Гарри Поттер и Орден Феникса (Гарри Поттер - 5) (Часть 2, неофициальный перевод)
Шрифт:
– Хороший улов, - сказал Гарри Джинни в гостиной, обстановка в которой очень походила на мрачные похороны.
– Это была всего лишь удача, - пожала плечами она, - Снитч был не очень быстрый, а Саммерби замёрз; он чихнул и закрыл глаза в самый неподходящий момент. В любом случае, когда ты вернёшься в команду...
– Джинни, я получил пожизненный наказание.
– Ты будешь находиться под запретом не дольше, чем Умбридж будет в школе, - поправила его Джинни.
– Вот, в чём разница. В любом случае, как только ты вернёшься, я думаю...
–
Гарри взглянул на Рона, сгорбившегося в углу, который разглядывал собственные колени и держал в руке бутылку Усладэля.
– Ангелина не хочет его отпускать, - сказала Джинни, словно читая мысли Гарри.
– Она говорит, что у него уже начинает получаться.

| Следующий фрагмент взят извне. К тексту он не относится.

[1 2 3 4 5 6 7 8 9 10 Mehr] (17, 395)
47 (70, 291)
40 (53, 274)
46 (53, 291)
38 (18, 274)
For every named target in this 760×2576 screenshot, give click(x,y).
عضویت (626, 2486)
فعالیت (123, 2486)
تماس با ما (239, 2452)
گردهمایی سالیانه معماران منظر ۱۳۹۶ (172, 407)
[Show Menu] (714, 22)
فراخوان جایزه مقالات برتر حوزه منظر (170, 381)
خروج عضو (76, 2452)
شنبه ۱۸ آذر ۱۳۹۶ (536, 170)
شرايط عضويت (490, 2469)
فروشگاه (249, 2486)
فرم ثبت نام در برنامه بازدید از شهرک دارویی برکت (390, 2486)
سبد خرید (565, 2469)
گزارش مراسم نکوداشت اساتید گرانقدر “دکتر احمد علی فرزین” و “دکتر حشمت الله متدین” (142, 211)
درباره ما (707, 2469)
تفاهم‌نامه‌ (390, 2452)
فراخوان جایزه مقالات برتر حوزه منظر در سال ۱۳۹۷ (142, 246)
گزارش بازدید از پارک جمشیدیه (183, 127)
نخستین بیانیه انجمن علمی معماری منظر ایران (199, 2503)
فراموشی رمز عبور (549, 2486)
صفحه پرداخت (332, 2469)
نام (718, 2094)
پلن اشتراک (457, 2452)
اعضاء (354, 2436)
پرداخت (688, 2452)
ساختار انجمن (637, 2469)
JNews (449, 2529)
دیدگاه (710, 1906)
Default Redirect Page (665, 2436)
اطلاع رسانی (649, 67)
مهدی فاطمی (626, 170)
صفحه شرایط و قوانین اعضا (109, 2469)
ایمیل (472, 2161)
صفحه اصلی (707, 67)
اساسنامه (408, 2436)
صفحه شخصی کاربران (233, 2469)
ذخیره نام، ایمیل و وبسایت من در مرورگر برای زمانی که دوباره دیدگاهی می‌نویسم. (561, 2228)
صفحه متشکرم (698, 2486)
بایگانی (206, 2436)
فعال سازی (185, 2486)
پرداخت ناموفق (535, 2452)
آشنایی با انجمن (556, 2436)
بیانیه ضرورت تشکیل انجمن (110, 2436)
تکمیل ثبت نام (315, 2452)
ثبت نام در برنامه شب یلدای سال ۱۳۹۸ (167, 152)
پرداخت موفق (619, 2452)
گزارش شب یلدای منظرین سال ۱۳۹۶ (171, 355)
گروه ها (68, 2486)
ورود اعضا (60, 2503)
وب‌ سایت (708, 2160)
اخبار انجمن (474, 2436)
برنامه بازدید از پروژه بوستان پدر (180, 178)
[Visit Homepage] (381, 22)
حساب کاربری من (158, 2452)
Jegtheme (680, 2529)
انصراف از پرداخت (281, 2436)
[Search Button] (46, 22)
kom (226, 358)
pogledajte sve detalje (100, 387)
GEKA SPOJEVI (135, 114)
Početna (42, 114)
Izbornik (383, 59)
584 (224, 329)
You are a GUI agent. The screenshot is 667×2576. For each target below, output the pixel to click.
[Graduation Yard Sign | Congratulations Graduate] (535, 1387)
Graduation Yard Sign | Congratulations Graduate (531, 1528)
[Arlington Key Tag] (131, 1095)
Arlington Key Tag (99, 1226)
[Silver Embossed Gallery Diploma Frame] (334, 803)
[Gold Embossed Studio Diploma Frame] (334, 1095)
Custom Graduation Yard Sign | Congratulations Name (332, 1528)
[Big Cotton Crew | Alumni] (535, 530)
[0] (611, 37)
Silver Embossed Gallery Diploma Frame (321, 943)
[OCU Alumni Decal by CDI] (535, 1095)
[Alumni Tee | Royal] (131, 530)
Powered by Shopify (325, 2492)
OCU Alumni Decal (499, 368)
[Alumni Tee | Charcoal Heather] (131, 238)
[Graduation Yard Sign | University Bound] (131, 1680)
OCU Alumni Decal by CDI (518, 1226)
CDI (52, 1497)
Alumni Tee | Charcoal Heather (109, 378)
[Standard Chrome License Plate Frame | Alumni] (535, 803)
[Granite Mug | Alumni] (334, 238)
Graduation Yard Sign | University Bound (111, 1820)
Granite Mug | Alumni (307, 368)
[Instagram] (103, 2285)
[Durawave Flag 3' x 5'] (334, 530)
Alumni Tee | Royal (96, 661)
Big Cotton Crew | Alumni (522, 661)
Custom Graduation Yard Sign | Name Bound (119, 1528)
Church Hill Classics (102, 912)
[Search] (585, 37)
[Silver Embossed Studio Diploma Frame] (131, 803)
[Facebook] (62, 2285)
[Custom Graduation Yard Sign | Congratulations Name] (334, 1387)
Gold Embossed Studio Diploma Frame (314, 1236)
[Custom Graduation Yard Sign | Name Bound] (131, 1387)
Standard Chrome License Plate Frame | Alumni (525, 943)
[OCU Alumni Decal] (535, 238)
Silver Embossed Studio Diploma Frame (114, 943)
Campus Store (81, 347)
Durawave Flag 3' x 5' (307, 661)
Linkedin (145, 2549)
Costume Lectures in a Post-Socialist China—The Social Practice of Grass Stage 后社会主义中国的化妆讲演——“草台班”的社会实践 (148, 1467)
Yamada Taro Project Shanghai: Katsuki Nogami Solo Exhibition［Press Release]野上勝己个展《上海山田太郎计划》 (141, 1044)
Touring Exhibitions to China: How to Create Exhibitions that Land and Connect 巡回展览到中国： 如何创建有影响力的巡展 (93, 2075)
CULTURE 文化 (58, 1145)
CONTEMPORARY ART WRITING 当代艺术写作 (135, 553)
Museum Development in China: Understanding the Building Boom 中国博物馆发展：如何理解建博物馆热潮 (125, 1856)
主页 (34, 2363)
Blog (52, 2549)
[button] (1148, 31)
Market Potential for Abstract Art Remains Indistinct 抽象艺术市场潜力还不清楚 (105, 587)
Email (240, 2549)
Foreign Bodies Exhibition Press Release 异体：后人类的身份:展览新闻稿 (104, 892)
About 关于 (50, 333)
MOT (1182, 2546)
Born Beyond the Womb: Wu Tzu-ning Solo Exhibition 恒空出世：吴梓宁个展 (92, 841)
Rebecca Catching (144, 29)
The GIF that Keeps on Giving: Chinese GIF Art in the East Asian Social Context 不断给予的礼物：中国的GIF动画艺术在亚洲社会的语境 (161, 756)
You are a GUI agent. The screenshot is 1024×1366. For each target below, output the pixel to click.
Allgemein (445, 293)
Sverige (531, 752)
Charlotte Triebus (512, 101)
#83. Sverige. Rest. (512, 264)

Гарри нравилась Ангелина за эту веру в Рона, но в то же время он думал, что было бы действительно лучше, если бы Рону позволили уйти из команды. Рон теперь был озабочен становящимся всё более популярным гимном "Уизли - наш король", с большим смаком распевавшимся слизеринцами, которые теперь были главными претендентами на завоевание кубка по Квиддичу.
Фред и Джордж бродили вокруг.
– Я ещё не настолько бессердечный, чтобы хоть на миг его оставить, произнёс Фред, глядя на унылую фигуру Рона, - Помнишь... когда он пропустил четырнадцатый мяч...
Он сделал дикое движение руками, как будто делал прямой стильный гребок.
– Ну ладно, я сохраню это для потомков, да?
Рон поплёлся спать почти сразу вслед за ними. Не думая о своих ощущениях, Гарри подождал немного перед тем, как самому подняться в спальню, чтобы дать Рону уснуть, если он в самом деле этого хотел. Наконец Гарри вошёл в комнату. Храп Рона был немного громче, чтобы показаться правдоподобным.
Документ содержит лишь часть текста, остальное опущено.